**LISTED ENTRIES**
*-*-*

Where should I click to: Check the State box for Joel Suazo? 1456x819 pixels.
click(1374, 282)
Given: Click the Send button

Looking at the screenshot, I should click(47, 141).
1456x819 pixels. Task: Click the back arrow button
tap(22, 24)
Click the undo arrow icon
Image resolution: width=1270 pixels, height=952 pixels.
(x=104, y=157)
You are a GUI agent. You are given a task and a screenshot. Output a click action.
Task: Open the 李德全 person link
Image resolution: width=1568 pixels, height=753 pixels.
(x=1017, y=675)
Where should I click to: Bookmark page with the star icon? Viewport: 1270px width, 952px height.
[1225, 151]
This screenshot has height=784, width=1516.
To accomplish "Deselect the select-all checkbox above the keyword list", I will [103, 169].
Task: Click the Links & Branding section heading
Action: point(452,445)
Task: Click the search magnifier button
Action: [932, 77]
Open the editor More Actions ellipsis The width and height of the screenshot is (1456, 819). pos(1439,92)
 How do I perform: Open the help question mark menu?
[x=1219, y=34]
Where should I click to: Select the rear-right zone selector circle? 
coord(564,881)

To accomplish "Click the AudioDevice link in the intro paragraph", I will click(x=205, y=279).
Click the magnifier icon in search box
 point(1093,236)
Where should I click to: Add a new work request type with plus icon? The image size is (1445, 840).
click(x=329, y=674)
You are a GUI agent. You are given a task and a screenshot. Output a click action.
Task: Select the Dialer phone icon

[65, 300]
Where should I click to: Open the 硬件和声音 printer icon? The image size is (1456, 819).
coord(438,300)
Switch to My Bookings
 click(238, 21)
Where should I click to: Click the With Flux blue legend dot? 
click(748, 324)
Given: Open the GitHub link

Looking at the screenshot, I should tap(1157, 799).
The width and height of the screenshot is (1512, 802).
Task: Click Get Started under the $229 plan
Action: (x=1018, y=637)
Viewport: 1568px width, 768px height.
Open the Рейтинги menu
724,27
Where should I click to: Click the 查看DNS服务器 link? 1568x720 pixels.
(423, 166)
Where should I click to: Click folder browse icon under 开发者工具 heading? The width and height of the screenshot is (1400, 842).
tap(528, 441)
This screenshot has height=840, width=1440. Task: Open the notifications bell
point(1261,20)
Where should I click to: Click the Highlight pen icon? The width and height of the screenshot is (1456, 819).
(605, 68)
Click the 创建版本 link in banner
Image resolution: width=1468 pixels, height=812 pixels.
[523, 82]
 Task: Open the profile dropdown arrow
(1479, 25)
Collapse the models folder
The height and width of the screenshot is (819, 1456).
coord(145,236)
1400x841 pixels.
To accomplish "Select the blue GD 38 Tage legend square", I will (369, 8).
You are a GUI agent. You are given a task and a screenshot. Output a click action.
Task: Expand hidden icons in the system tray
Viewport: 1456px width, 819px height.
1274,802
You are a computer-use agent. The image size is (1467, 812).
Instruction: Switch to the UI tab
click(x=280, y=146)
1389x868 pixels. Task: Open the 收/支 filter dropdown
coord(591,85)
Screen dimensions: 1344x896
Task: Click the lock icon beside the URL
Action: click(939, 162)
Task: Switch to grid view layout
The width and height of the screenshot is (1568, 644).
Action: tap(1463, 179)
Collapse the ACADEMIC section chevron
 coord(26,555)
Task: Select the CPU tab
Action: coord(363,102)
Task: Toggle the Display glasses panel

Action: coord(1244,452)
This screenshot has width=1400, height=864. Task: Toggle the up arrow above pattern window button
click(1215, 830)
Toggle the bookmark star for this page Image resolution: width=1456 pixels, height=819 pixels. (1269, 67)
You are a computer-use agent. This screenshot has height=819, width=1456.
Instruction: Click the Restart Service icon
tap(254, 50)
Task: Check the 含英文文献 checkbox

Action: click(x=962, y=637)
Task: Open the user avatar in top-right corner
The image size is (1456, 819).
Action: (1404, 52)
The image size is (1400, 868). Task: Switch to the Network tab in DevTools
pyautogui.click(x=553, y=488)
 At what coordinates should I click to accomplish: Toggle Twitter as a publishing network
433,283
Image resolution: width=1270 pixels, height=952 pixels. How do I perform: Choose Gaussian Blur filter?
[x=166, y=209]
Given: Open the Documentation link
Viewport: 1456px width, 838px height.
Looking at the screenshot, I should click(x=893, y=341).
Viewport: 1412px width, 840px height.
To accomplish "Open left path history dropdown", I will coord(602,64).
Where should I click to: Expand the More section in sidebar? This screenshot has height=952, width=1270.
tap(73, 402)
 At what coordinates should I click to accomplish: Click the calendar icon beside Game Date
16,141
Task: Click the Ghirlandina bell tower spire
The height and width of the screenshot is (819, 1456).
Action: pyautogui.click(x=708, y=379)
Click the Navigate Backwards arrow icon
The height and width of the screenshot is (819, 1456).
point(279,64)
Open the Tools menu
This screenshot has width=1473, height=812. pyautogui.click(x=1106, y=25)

*-*-*

**ACTIVITY**
Write down every entry exactly.

**SOLUTION FOR THIS EXERCISE**
Where should I click to: Check the State box for Joel Suazo? 1456x819 pixels.
click(1374, 282)
Given: Click the Send button

Looking at the screenshot, I should click(47, 141).
1456x819 pixels. Task: Click the back arrow button
tap(22, 24)
Click the undo arrow icon
Image resolution: width=1270 pixels, height=952 pixels.
(x=104, y=157)
You are a GUI agent. You are given a task and a screenshot. Output a click action.
Task: Open the 李德全 person link
Image resolution: width=1568 pixels, height=753 pixels.
(x=1017, y=675)
Where should I click to: Bookmark page with the star icon? Viewport: 1270px width, 952px height.
[1225, 151]
This screenshot has height=784, width=1516.
To accomplish "Deselect the select-all checkbox above the keyword list", I will [103, 169].
Task: Click the Links & Branding section heading
Action: point(452,445)
Task: Click the search magnifier button
Action: [932, 77]
Open the editor More Actions ellipsis The width and height of the screenshot is (1456, 819). pos(1439,92)
 How do I perform: Open the help question mark menu?
[x=1219, y=34]
Where should I click to: Select the rear-right zone selector circle? 
coord(564,881)

To accomplish "Click the AudioDevice link in the intro paragraph", I will click(x=205, y=279).
Click the magnifier icon in search box
 point(1093,236)
Where should I click to: Add a new work request type with plus icon? The image size is (1445, 840).
click(x=329, y=674)
You are a GUI agent. You are given a task and a screenshot. Output a click action.
Task: Select the Dialer phone icon

[65, 300]
Where should I click to: Open the 硬件和声音 printer icon? The image size is (1456, 819).
coord(438,300)
Switch to My Bookings
 click(238, 21)
Where should I click to: Click the With Flux blue legend dot? 
click(748, 324)
Given: Open the GitHub link

Looking at the screenshot, I should tap(1157, 799).
The width and height of the screenshot is (1512, 802).
Task: Click Get Started under the $229 plan
Action: (x=1018, y=637)
Viewport: 1568px width, 768px height.
Open the Рейтинги menu
724,27
Where should I click to: Click the 查看DNS服务器 link? 1568x720 pixels.
(423, 166)
Where should I click to: Click folder browse icon under 开发者工具 heading? The width and height of the screenshot is (1400, 842).
tap(528, 441)
This screenshot has height=840, width=1440. Task: Open the notifications bell
point(1261,20)
Where should I click to: Click the Highlight pen icon? The width and height of the screenshot is (1456, 819).
(605, 68)
Click the 创建版本 link in banner
Image resolution: width=1468 pixels, height=812 pixels.
[523, 82]
 Task: Open the profile dropdown arrow
(1479, 25)
Collapse the models folder
The height and width of the screenshot is (819, 1456).
coord(145,236)
1400x841 pixels.
To accomplish "Select the blue GD 38 Tage legend square", I will (369, 8).
You are a GUI agent. You are given a task and a screenshot. Output a click action.
Task: Expand hidden icons in the system tray
Viewport: 1456px width, 819px height.
1274,802
You are a computer-use agent. The image size is (1467, 812).
Instruction: Switch to the UI tab
click(x=280, y=146)
1389x868 pixels. Task: Open the 收/支 filter dropdown
coord(591,85)
Screen dimensions: 1344x896
Task: Click the lock icon beside the URL
Action: click(939, 162)
Task: Switch to grid view layout
The width and height of the screenshot is (1568, 644).
Action: tap(1463, 179)
Collapse the ACADEMIC section chevron
 coord(26,555)
Task: Select the CPU tab
Action: coord(363,102)
Task: Toggle the Display glasses panel

Action: coord(1244,452)
This screenshot has width=1400, height=864. Task: Toggle the up arrow above pattern window button
click(1215, 830)
Toggle the bookmark star for this page Image resolution: width=1456 pixels, height=819 pixels. (1269, 67)
You are a computer-use agent. This screenshot has height=819, width=1456.
Instruction: Click the Restart Service icon
tap(254, 50)
Task: Check the 含英文文献 checkbox

Action: click(x=962, y=637)
Task: Open the user avatar in top-right corner
The image size is (1456, 819).
Action: (1404, 52)
The image size is (1400, 868). Task: Switch to the Network tab in DevTools
pyautogui.click(x=553, y=488)
 At what coordinates should I click to accomplish: Toggle Twitter as a publishing network
433,283
Image resolution: width=1270 pixels, height=952 pixels. How do I perform: Choose Gaussian Blur filter?
[x=166, y=209]
Given: Open the Documentation link
Viewport: 1456px width, 838px height.
Looking at the screenshot, I should click(x=893, y=341).
Viewport: 1412px width, 840px height.
To accomplish "Open left path history dropdown", I will coord(602,64).
Where should I click to: Expand the More section in sidebar? This screenshot has height=952, width=1270.
tap(73, 402)
 At what coordinates should I click to accomplish: Click the calendar icon beside Game Date
16,141
Task: Click the Ghirlandina bell tower spire
The height and width of the screenshot is (819, 1456).
Action: pyautogui.click(x=708, y=379)
Click the Navigate Backwards arrow icon
The height and width of the screenshot is (819, 1456).
point(279,64)
Open the Tools menu
This screenshot has width=1473, height=812. pyautogui.click(x=1106, y=25)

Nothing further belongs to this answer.